118 — Theta and alpha oscillations are traveling waves in the human neocortex

Zhang et al (10.1101/218198)

Read on 16 December 2017
#theta-wave  #alpha-wave  #brain-wave  #cortex  #neuroscience 

Alpha and theta waves have been studied for nearly a century; these functions of constructive electrical activity in the brain can be easily studied with basic EEG hardware. These waves, researchers hypothesize, correspond to synchronization events that coordinate brain activity at large scale across disparate regions. Even though these signals appear to be propagating waves when measured with a stationary probe, up until recently there was no definite proof that these oscillations were actually literal travelling waves across cortex.

This study looked to 77 human patients undergoing invasive procedures, where tissue was already going to be exposed to air. The researchers used electrode probes to monitor 2–15 Hz (alpha and theta waves) for activity while the subjects performed different tasks. The electrode-based measurements suggested that the bands of oscillation propagation were around 2 to 5 cm wide, and moved at about half a meter per second. For comparison, action potentials along myelinated axons propagate at ~10 m/s, and APs along slow, C-fiber axons involved in nociception move at around 2m/s.

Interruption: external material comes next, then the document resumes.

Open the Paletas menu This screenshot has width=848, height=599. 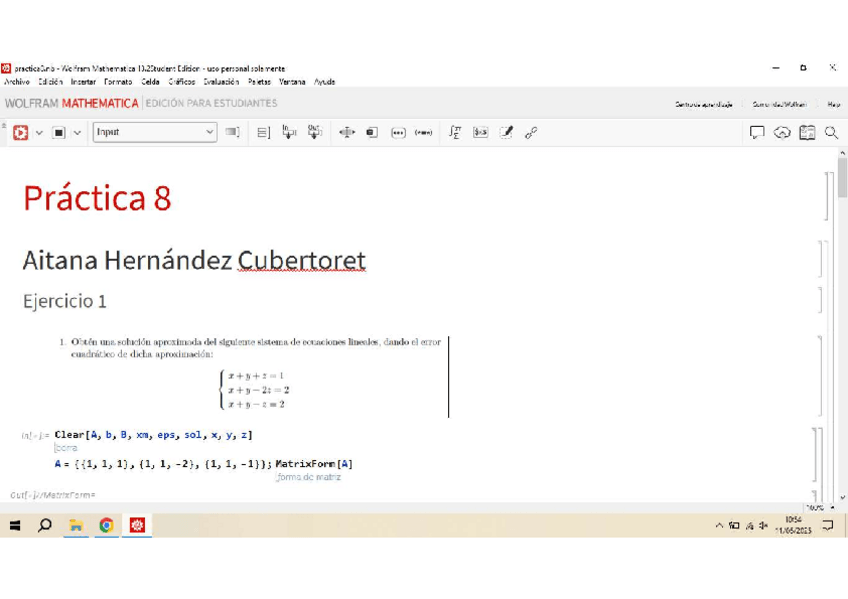[x=259, y=82]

When the subjects performed well in their memorization and memory retrieval tasks, the waves were found to move at more consistent speeds and direction. When the subjects performed poorly, the propagative waves were less focused and less refined.

This work reconfirms that brain oscillations are a propagation of activity across cortex, and that this coordination of activity represents task-based focus and fluency. Moreover, it shares a model of thes brain waves as a “network of coupled oscillators” — essentially showing that these waves propagate across cortex in the same way as a vibration would propagate across a network of springs.

This talk of high-level brain region coordination reminded me of the superficial patch system seen in visual cortex of many mammals. I wonder if these superficial structures are responsible for other, unrelated types of brain synchronization, or perhaps the systems are related.